简体   繁体   中英

How do I join six list of tuples into a pandas dataframe using the first value of each tuple as the key?

I'm testing out a service that has an api that can pull parsed 10K corporate data from. For each metric pulled (EBIT, cash, totalassets, etc) I store the quarterly date and the metric inside a tuple and each tuple inside a list. The results are six lists of 43 - 80 tuples. I would like a dataframe with a column for the corporate ticker, date, and metrics. How do I turn what I have (lists of tuples) into that?

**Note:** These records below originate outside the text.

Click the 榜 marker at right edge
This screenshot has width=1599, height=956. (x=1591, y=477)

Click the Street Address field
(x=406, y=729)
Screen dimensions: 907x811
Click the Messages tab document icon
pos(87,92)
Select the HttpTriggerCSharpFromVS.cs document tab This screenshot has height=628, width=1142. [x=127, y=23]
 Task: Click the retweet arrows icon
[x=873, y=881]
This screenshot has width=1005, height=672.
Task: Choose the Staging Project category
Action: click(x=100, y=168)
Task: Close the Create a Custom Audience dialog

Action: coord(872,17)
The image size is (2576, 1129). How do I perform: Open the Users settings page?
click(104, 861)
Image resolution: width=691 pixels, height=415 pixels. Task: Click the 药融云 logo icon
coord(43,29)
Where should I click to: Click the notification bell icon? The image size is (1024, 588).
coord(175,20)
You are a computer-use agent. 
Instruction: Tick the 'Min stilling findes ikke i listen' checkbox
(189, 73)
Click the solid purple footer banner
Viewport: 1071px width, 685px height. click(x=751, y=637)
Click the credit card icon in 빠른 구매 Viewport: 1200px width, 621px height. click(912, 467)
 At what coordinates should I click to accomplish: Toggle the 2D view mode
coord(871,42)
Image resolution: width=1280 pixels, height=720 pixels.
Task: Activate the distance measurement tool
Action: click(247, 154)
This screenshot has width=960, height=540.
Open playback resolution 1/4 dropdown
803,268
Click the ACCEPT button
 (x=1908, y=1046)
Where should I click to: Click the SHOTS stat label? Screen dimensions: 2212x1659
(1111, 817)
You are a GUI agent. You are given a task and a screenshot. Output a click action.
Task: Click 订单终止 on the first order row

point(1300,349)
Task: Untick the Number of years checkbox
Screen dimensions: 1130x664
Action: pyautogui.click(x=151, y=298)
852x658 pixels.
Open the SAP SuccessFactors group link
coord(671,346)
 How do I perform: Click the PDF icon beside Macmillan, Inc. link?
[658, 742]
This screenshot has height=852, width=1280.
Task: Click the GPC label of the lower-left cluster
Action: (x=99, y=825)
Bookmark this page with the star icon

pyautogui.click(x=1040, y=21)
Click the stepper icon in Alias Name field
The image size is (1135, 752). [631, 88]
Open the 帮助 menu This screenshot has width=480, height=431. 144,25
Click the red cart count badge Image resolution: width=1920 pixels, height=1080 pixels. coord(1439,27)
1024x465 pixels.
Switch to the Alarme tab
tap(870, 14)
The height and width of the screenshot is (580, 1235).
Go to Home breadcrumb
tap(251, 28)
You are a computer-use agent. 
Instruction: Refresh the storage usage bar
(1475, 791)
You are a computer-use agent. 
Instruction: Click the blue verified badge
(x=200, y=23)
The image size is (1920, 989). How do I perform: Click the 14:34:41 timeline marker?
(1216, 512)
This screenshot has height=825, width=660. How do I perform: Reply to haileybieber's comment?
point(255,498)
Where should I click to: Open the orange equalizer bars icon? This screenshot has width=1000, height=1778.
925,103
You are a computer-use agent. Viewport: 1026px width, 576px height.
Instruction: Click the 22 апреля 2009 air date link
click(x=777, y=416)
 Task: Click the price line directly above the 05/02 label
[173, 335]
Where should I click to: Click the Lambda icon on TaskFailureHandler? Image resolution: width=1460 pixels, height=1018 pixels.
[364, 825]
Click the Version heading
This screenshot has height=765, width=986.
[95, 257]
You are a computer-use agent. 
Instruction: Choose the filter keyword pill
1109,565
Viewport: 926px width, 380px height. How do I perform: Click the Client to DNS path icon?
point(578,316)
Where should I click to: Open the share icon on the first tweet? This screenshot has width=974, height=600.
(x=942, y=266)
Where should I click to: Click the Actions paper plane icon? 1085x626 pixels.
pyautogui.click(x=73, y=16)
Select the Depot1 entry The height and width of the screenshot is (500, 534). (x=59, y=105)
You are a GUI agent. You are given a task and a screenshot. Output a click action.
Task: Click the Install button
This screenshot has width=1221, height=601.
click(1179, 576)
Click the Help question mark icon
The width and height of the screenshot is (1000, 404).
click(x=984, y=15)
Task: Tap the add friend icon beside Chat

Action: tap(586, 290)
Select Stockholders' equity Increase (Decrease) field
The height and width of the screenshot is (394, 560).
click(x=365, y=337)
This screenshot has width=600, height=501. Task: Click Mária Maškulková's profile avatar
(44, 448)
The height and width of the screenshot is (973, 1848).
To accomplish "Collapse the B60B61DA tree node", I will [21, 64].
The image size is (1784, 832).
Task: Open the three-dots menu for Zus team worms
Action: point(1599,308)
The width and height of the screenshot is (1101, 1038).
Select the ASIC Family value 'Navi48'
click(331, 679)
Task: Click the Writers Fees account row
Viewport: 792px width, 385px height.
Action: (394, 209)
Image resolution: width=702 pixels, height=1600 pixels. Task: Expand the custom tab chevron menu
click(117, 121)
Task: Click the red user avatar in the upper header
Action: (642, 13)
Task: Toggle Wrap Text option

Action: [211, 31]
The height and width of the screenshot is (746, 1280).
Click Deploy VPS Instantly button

Code below to pull the data (this is example so no charge):

import numpy as np
import json
import pandas as pd

content = requests.get(r'https://eodhistoricaldata.com/api/fundamentals/AAPL.US?api_token=OeAFFmMliFG5orCUuwAKQ8l4WWFQ67YX')

ebit_list = []
date_list = []
totalassets_list = []
cash_list = []
totalCurrentAssets_list = []
totalCurrentLiabilities_list = []


for i in content.json()['Financials']['Income_Statement']['quarterly']:

    try:
        ebit_list.append((i, float(content.json()['Financials']['Income_Statement']['quarterly'][i]['ebit'])))
    except:
        pass

    try:
        date_list.append(i)
    except:
        pass

    try:
        totalassets_list.append((i, float(content.json()['Financials']['Balance_Sheet']['quarterly'][i]['totalAssets'])))
    except:
        pass



for i in content.json()['Financials']['Balance_Sheet']['quarterly']:
    #print(i, float(content.json()['Financials']['Balance_Sheet']['quarterly']['2019-12-28']['totalCurrentLiabilities']))
    try:
        cash_list.append((i, float(content.json()['Financials']['Balance_Sheet']['quarterly'][i]['cash'])))
    except:
        pass

    try:
        totalCurrentAssets_list.append((i, float(content.json()['Financials']['Balance_Sheet']['quarterly'][i]['totalCurrentAssets'])))
    except:
        pass

    try:
        totalCurrentLiabilities_list.append((i, float(content.json()['Financials']['Balance_Sheet']['quarterly'][i]['totalCurrentLiabilities'])))
    except:
        pass

I would like a dataframe with all dates (meaning if a metric is missing, a zero is filled in) and following columns:

date , ebit , totalassets , cash , totalCurrentAssets , totalCurrentLiabilities

I'm not sure how to extract tuples and values inside each tuple though.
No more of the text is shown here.